COPENHAGEN — On a windy August afternoon in 2017, Akitsinnguaq Ina Olsen was relaxing in the old harbor of Nuuk, Greenland’s capital, when a Chinese icebreaker sailed unannounced into the Arctic island’s territorial waters.
“I saw it by chance,” Olsen, 50, told Reuters. “My first thought was: ‘They’re already here!’ They’re pretty cheeky, those Chinese.”
She pulled out her phone and took a picture of the 167-meter long Chinese icebreaker Xue Long (Snow Dragon), before it turned around and disappeared.
The Chinese ship was one of a growing number of unexpected arrivals in Arctic waters as shrinking sea ice has opened access to resources and waterways. Both China and Russia have been increasingly active in the region, and military activity is stepping up, too, after the U.S. Secretary of State Mike Pompeo last year said that now is “America’s moment to stand up as an Arctic nation and for the Arctic’s future.”

· · · ·

**Tasks to perform:**
**1)** Retype the part of the news piece about the Chinese icebreaker that opens with the words containing "COPENHAGEN — On" and closes with "island’s territorial waters.".
**2)** Sum up the news piece about the Chinese icebreaker in two sentences.

· · · ·

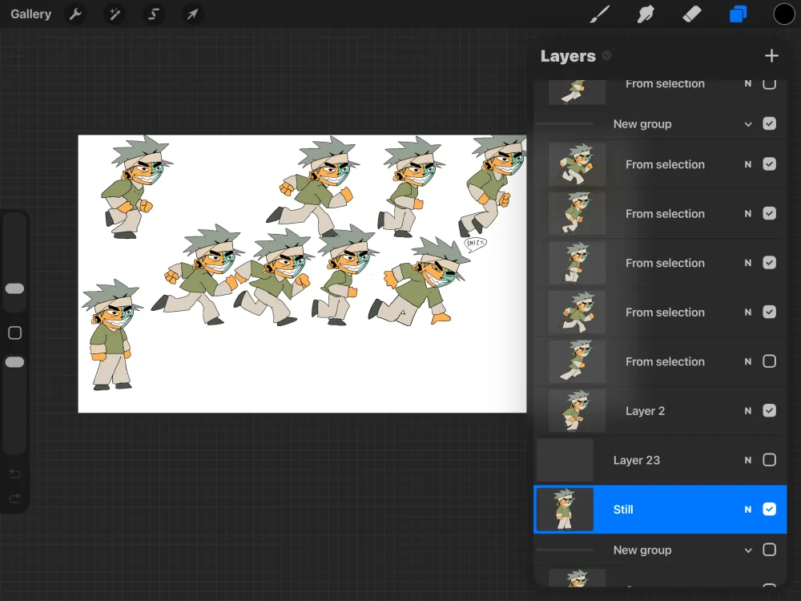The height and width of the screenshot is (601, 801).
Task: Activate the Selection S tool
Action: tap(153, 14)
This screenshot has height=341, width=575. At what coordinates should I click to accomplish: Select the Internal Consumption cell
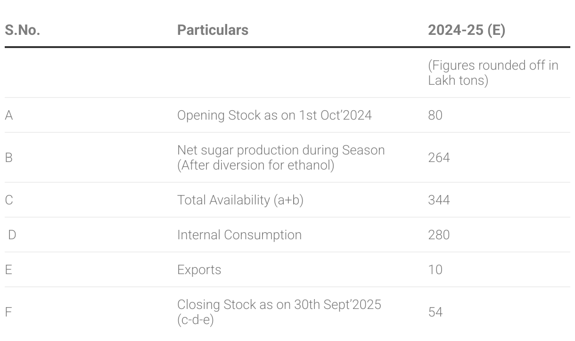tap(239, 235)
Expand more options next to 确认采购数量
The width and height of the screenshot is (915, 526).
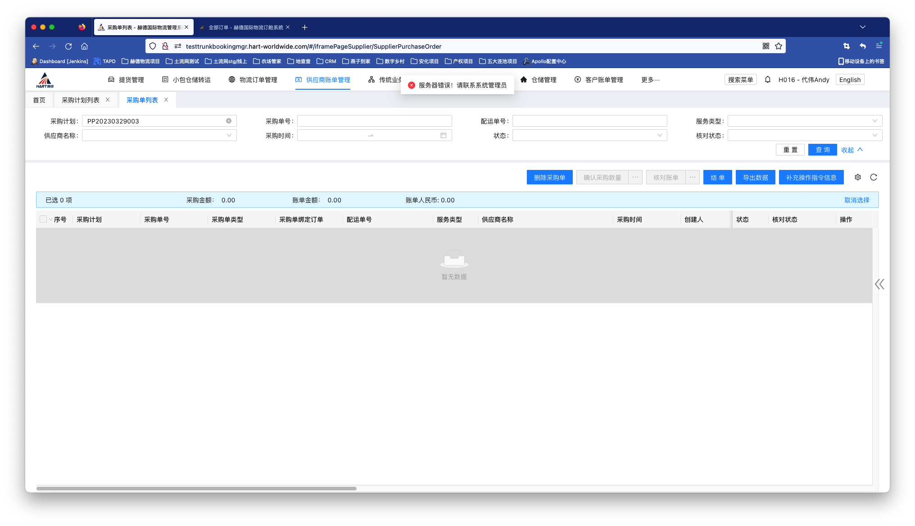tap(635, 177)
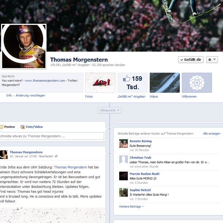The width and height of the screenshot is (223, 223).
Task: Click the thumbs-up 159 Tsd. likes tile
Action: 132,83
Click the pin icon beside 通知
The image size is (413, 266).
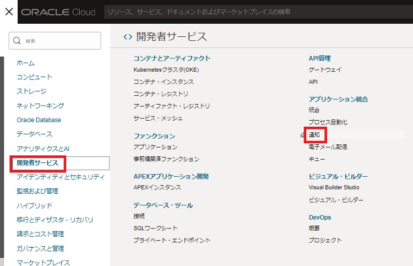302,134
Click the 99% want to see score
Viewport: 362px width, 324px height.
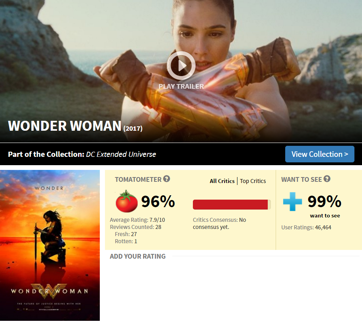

· · · ·

**Solved tasks:**
**1)**
COPENHAGEN — On a windy August afternoon in 2017, Akitsinnguaq Ina Olsen was relaxing in the old harbor of Nuuk, Greenland’s capital, when a Chinese icebreaker sailed unannounced into the Arctic island’s territorial waters.

**2)** In August 2017, Akitsinnguaq Ina Olsen was in Nuuk's old harbor when the Chinese icebreaker Xue Long sailed unannounced into Greenland's waters, and she photographed it before it turned around and disappeared. The ship was one of a growing number of unexpected arrivals in Arctic waters as shrinking sea ice opens access to resources and waterways, with China and Russia increasingly active in the region and military activity stepping up after Mike Pompeo called it "America's moment to stand up as an Arctic nation."